Profits in the 2020 PGA Tour season were maximized at the 7% threshold; the profit breakdown by bet type was: 72-hole matchups — 653 bets; +38.7 units; 5.9% ROI, 1-round matchups — 1362 bets; +70.0 profit; 7.8% ROI, and 3-balls — 1740 bets; 237.0 profit; 13.6% ROI. Beyond the 5% threshold sample sizes are pretty small, and it looks like we got lucky in the 7-13% range where actual ROI is approaching expected ROI.

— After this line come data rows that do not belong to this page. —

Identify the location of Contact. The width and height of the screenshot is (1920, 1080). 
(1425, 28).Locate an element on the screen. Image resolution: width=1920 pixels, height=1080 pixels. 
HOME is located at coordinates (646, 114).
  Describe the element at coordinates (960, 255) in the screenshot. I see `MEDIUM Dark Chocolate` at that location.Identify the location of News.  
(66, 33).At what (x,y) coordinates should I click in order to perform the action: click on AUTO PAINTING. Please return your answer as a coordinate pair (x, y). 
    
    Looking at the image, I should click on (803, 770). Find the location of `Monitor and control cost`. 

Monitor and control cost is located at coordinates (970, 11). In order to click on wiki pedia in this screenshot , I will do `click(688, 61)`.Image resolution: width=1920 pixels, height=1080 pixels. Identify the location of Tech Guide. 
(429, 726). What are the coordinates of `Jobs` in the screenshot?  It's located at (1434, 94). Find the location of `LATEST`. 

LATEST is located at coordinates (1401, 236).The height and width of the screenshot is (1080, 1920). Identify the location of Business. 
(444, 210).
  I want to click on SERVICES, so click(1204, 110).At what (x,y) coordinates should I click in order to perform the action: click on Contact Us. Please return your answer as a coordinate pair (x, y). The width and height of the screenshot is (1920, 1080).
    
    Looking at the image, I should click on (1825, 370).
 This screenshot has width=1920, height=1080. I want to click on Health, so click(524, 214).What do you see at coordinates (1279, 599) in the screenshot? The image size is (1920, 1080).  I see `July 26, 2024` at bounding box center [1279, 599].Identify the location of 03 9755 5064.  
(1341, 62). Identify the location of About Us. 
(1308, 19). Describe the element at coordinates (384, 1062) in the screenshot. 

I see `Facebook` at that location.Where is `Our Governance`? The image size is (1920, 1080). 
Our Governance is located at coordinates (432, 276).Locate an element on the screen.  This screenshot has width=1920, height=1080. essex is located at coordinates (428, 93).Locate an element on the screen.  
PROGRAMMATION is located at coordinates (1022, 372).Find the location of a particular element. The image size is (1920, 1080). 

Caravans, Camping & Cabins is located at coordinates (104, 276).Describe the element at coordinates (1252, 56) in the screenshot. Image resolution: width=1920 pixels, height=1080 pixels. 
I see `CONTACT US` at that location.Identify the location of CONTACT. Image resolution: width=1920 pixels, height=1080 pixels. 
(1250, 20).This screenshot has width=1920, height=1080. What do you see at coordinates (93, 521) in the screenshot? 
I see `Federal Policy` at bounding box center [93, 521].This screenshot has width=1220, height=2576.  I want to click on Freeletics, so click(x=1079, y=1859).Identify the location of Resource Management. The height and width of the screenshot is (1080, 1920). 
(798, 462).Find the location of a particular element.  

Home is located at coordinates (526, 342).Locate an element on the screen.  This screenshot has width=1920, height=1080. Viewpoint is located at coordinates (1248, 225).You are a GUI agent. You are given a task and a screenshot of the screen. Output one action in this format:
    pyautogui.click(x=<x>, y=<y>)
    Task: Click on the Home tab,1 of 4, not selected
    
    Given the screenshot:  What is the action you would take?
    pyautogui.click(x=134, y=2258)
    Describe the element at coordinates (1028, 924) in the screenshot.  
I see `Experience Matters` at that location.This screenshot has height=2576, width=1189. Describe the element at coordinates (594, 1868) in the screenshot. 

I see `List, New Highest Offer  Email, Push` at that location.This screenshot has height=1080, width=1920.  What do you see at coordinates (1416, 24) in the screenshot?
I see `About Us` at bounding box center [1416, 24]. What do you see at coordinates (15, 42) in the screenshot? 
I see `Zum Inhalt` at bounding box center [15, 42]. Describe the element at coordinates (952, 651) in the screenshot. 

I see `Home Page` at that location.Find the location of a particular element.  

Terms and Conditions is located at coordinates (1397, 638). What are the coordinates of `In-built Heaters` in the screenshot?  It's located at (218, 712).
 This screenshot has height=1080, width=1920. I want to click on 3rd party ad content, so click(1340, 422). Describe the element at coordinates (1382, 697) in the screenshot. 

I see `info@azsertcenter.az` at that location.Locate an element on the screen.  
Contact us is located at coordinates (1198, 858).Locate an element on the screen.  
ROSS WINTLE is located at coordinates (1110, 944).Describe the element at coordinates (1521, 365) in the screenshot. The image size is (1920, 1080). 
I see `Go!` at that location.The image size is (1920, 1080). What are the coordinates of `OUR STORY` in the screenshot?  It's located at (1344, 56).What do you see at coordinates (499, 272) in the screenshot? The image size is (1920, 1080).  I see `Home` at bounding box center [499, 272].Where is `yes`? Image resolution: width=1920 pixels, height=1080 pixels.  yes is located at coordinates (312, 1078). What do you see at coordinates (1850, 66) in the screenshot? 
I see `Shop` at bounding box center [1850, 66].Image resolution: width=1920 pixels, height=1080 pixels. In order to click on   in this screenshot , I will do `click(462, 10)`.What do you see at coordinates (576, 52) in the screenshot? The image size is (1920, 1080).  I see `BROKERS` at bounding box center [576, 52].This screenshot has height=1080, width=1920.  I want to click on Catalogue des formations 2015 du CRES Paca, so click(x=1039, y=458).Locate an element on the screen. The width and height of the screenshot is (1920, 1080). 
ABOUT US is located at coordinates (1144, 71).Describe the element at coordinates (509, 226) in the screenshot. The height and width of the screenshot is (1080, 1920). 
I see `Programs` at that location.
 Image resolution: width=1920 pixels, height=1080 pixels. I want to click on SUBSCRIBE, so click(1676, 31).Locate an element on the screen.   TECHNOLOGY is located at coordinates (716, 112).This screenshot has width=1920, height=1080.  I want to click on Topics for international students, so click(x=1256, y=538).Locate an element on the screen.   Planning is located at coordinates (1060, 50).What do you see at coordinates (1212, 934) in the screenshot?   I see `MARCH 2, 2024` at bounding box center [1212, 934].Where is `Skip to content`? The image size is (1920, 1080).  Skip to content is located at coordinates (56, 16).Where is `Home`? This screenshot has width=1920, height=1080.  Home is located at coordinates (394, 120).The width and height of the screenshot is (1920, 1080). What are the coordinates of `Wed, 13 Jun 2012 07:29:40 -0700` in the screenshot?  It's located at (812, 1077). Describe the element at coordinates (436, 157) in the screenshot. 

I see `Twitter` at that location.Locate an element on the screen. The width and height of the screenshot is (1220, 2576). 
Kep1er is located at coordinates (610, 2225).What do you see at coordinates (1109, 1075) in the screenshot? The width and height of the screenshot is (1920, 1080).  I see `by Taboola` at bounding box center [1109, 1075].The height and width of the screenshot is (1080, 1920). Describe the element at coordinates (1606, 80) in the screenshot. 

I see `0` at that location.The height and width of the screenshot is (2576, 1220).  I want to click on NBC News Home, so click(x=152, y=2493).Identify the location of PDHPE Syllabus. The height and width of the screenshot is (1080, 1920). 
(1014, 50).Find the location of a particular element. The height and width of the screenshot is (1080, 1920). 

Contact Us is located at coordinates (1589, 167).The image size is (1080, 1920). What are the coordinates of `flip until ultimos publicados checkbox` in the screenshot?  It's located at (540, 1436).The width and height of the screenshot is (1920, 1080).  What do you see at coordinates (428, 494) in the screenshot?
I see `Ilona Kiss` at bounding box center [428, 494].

Finally, this last table shows how each book's margin-free odds moved from opening to close in relation to our model's probabilities (using the full time period, but excluding 3-balls). The correlations shown here, as before, might be a bit misleading as the samples they cover are different. For example, the correlation between DG probabilities and Bet365 margin-free probabilities is 0.86 in the Pinnacle-Bet365 overlap sample. This difference likely reflects the fact that those matchups were between more unevenly-matched golfers, which naturally produces stronger correlations. As before, matchups where we only managed to scrape odds at a single point in time are dropped. As an example for clarity's sake, the last 2 columns of the first row indicate the following: there were 874 matchup bets at Bet365 where the opening margin-free odds disagreed with our model's odds by at least 15% (that is, the ratio of our odds to Bet365, or the ratio of Bet365's odds to ours, was at least 1.15); on average in those 874 matchups, Bet365's closing odds moved 5.3% of the distance towards our model's odds.
book correlation w/
opening odds
correlation w/
closing odds
sample size
(>5% adv.)
book -> dg
(>5% adv.)
sample size
(>15% adv.)
book -> dg
(>15% adv.)
bet365 0.74 0.76 4285 3.0% 874 5.3%
betcris 0.81 0.82 3464 10.0% 451 11.8%
draftkings 0.86 0.87 4081 3.4% 697 5.7%
pinnacle 0.87 0.90 5269 26.2% 797 30.0%
To conclude this section, here are a few takeaways. First, from our betting performance it's clear that 3-balls have the weakest odds-setting of the bet types we considered; this is at least in part because they are only offered by "softer" bookmakers. Second, matchup odds in golf are solid, regardless of the bookmaker you are considering. I am skeptical that there are many independent (that is, not incorporating market prices in some way) matchup models out there that fit the data better than most bookmakers' odds do. With the high margins (4-6%) typically built into matchup prices, it is therefore not an easy task to be profitable. In our case, it was disheartening at first to see that most bookmakers' prices predict matchup results as well as, or better than, our model does. There is clearly information that bookmakers are incorporating into their opening odds that our model is not (and vice versa). As this final section showed however, it is not necessary to have a perfect model to be successful betting. A model whose purpose is to generate a profitable betting strategy, versus one whose purpose is to set odds for bettors to bet against, will be quite different in how they are best built. One key difference between our model and a bookmaker's margin-free odds is that we generate more extreme predictions (i.e. closer to 0% or 100%); this doesn't really hurt you when betting (provided you use a sensible staking strategy) but it could be very detrimental to a bookmaker. A final takeaway is that our 2020 PGA Tour model performed very well; hopefully with some improvements in the off-season we can maintain or increase that advantage.